Mitoribosome-targeting antibiotics may help in the treatment of melanoma, according to new findings.
The authors of the study, published online ahead of print in Journal of Experimental Medicine (July 21, 2021), write that these antibiotics exploit a vulnerability that arises in tumour cells when they try to survive other forms of cancer therapy.
“As the cancer evolves, some melanoma cells may escape the treatment and stop proliferating to ‘hide’ from the immune system. These are the cells that have the potential to form a new tumour mass at a later stage,” said the paper's senior author Eleonora Leucci in a press release. “In order to survive the cancer treatment, however, those inactive cells need to keep their ‘power plants’–the mitochondria–switched on at all times. As mitochondria derive from bacteria that, over time, started living inside cells, they are very vulnerable to a specific class of antibiotics. This is what gave us the idea to use these antibiotics as anti-melanoma agents.”

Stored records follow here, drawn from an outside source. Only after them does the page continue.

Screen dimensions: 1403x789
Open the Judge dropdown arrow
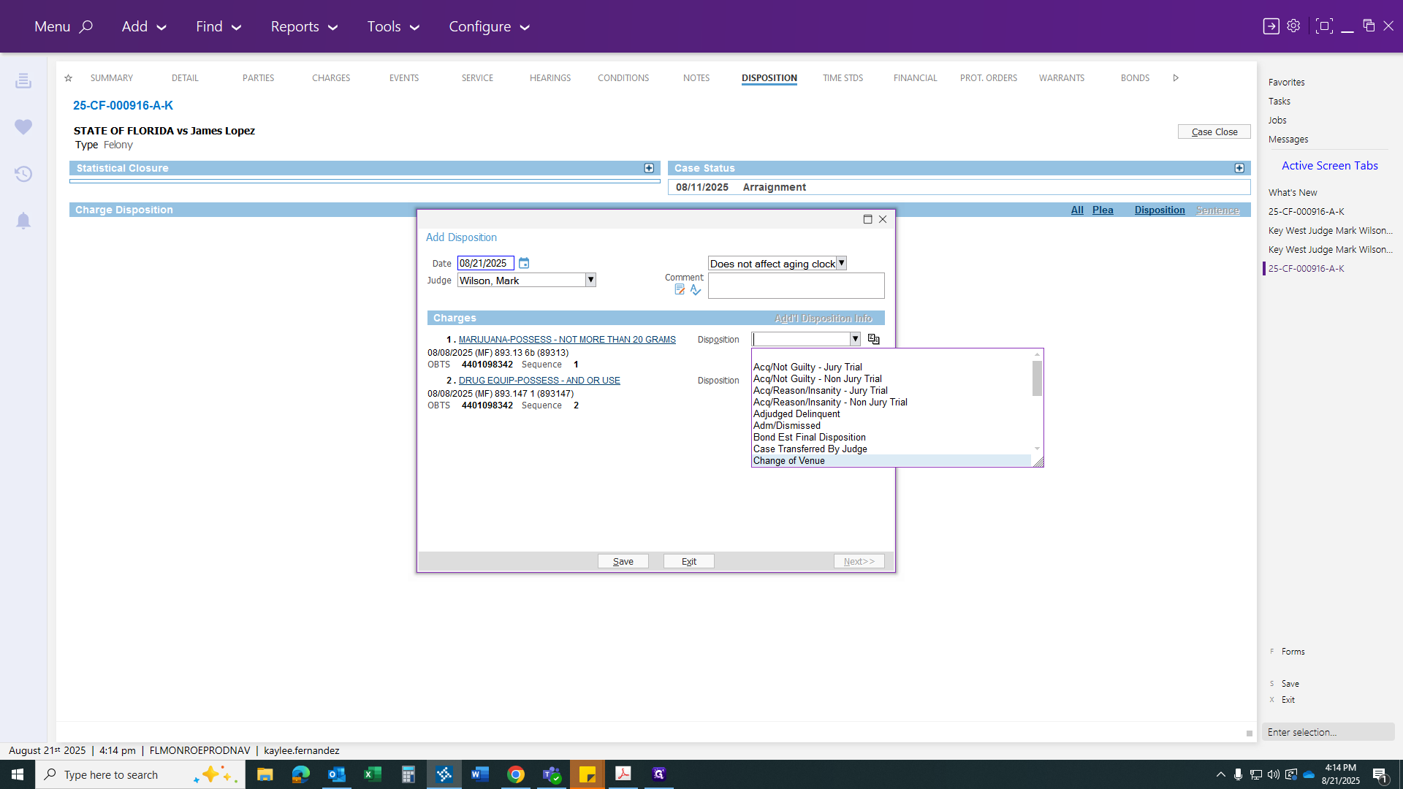pos(590,280)
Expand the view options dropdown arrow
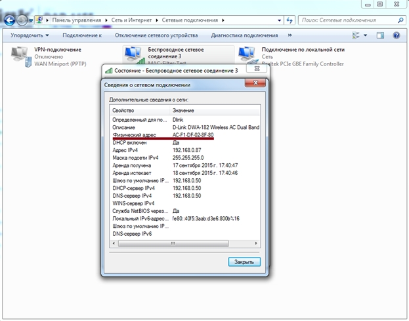This screenshot has width=409, height=321. [x=365, y=35]
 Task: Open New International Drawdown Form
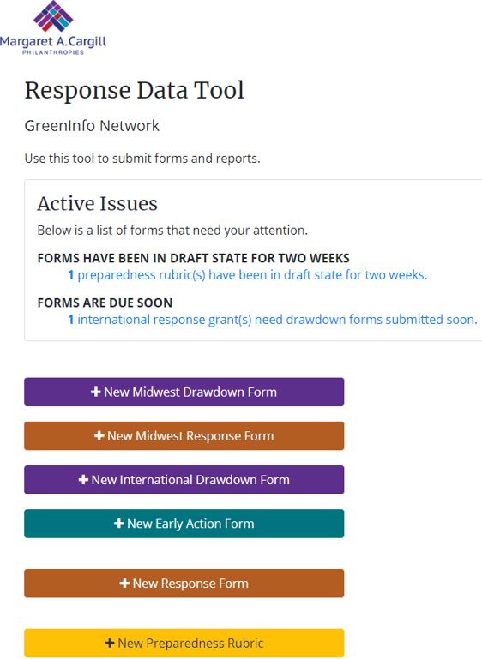tap(184, 480)
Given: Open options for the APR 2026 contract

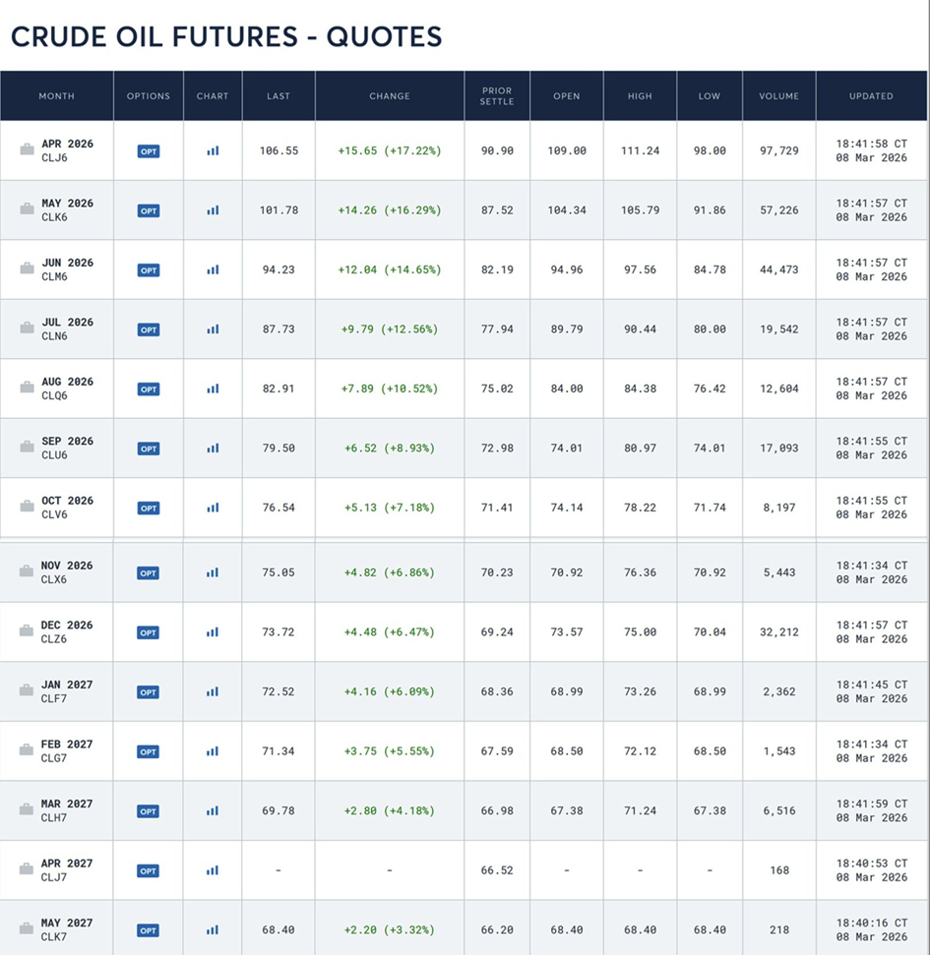Looking at the screenshot, I should point(149,151).
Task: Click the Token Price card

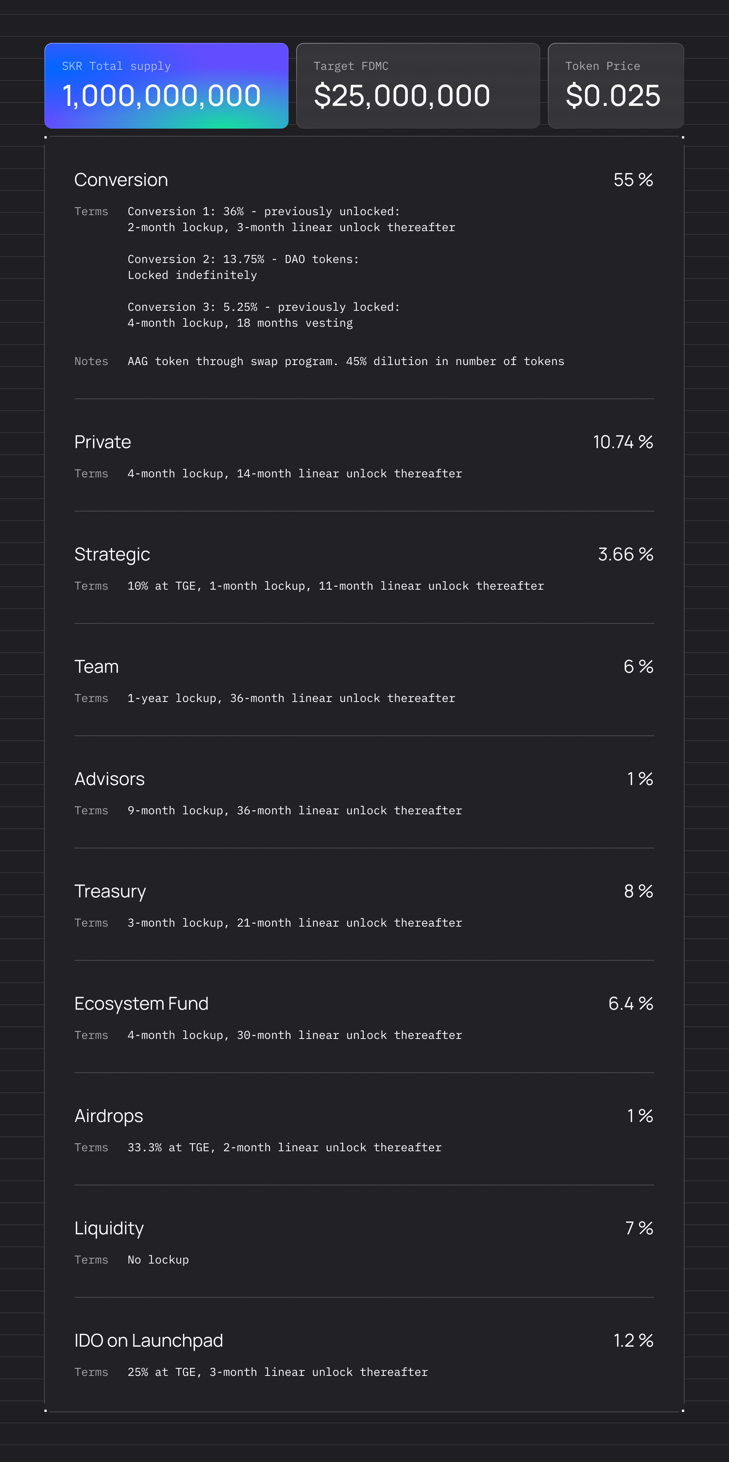Action: [x=615, y=86]
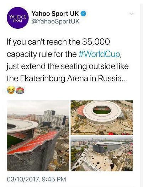143x187 pixels.
Task: Open the distant stadium construction photo
Action: [x=102, y=154]
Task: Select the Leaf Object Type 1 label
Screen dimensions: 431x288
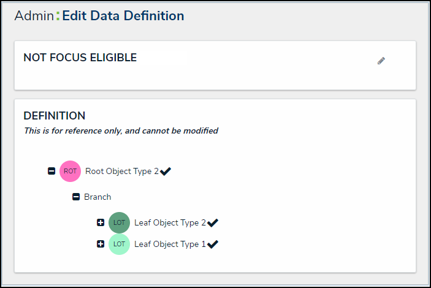Action: 170,244
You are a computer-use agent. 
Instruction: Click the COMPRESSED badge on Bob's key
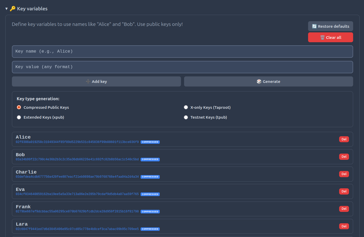pyautogui.click(x=150, y=160)
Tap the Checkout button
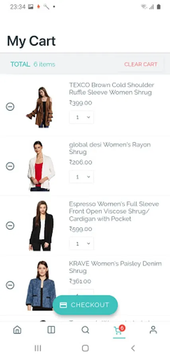 [85, 305]
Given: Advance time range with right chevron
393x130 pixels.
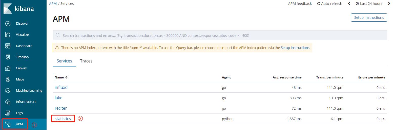Looking at the screenshot, I should point(389,4).
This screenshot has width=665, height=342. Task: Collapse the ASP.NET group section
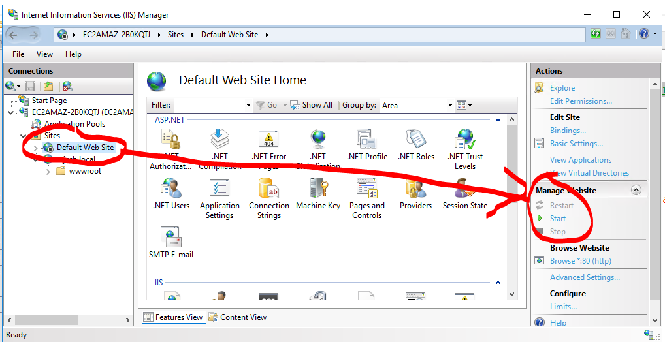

Leucci is a cancer researcher and RNA biologist at KU Leuven in Leuven, Belgium.
To study the potential of antibiotics in this application, the researchers implanted patient-derived tumours into mice, which were then treated with antibiotics either as monotherapy or in combination with existing anti-melanoma therapies.
“The antibiotics quickly killed many cancer cells and could thus be used to buy the precious time needed for immunotherapy to kick in,” said Leucci. “In tumours that were no longer responding to targeted therapies, the antibiotics extended the lifespan of–and in some cases even cured–the mice.”
Antibiotics used in this trial were varieties that are rarely used for treating bacterial infection, due to rising antibiotic resistance, according to the release.
Leucci noted that antibiotic resistance does not impact the efficacy of the treatment in this study. “The cancer cells show high sensitivity to these antibiotics, so we can now look to repurpose them to treat cancer instead of bacterial infections.”
The authors note that more research will need to be done in human subjects.